Evidemment, ces diverses opérations suscitent un émoi à la hauteur des mesures dans la communauté financière. Chacun y trouvant son compte pour vendre sa soupe. User de digressions risquerait de nous perdre en conjectures. Des supputations avec de belles phrases aux entournures pour développer moult hypothèses ne ferait guère avancer la quête de Vérité. Alléguer plusieurs suppositions apporterait tout juste la gloriole de brandir selon le schéma retenu par l' Avenir la bonne alternative qui aurait été dépeinte au mépris de l' autre à terme... Avoir raison en somme dans quelque cas de figure que ce soit.
Les Autorités américaine, britannique et de la zone euro (Allemagne, France...) ont décidé d' éteindre l' incendie. Du moins, elles vont s' y escrimer puisque rien n' est encore fait en ce sens. A la faveur de plusieurs opérations, elles pensent qu' elles mettront à genoux les maux qui rongent depuis plus d' un an à travers ce "subprime" les bourses mondiales.

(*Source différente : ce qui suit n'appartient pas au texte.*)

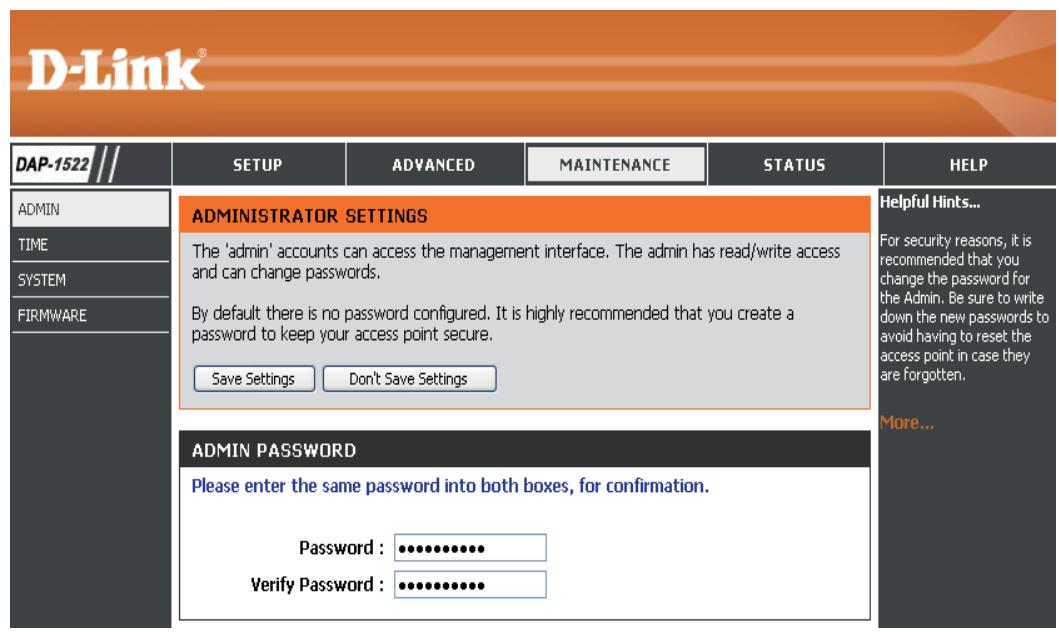The height and width of the screenshot is (632, 1059).
Task: Click the Don't Save Settings button
Action: (x=409, y=379)
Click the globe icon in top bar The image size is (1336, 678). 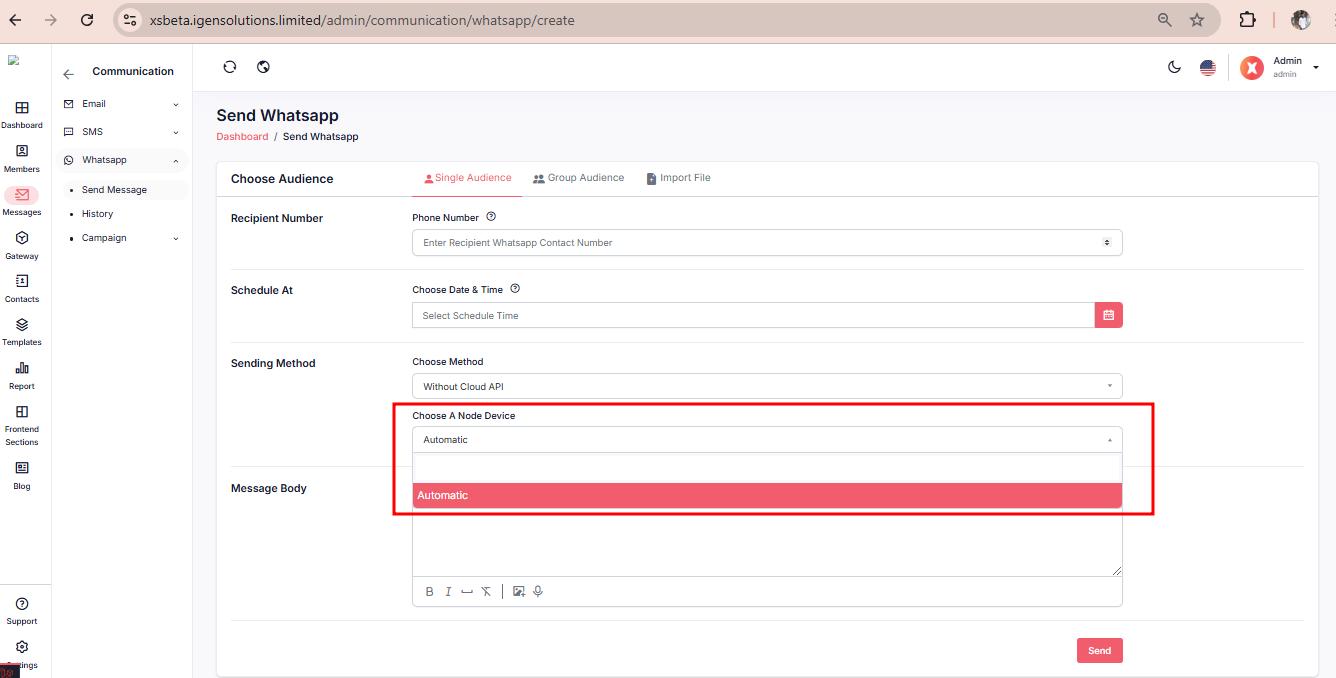pos(263,67)

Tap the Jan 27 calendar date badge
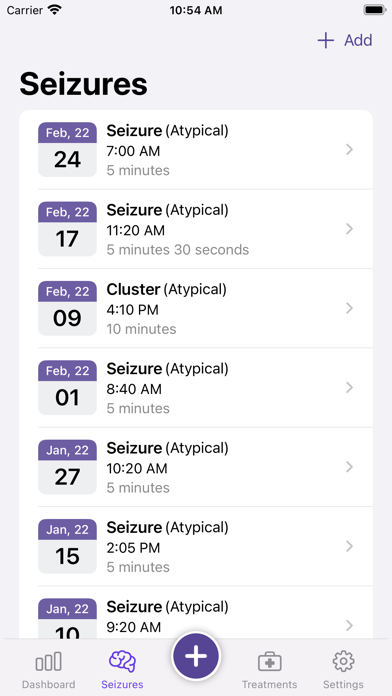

Injections massives de liquidités des banques centrales, baisses historiques des fed funds et nationalisations aux USA dans un premier acte. Mais celui-ci se montra insuffisant. Il convenait de mettre en place la grosse artillerie. Et voici que le second acte vit la Maison-Blanche s' immiscer totalement dans les affaires de la "spéculation", laquelle mettait en danger le citoyen américain selon le Président Bush. C' est pourquoi, alors que la crise originellement a pris son essor sur le seul fait que les habitants ne pouvaient plus faire face à leurs échéances de crédit, un tour de prestidigitation est proposé par les instances fédérales.
On éponge grosso modo les dettes des banques en soulageant de facto la population de ses emprunts qu' elle n' honorait plus et on lui fait payer la facture du soulagement. On déplace le problème... sans pour autant le résoudre !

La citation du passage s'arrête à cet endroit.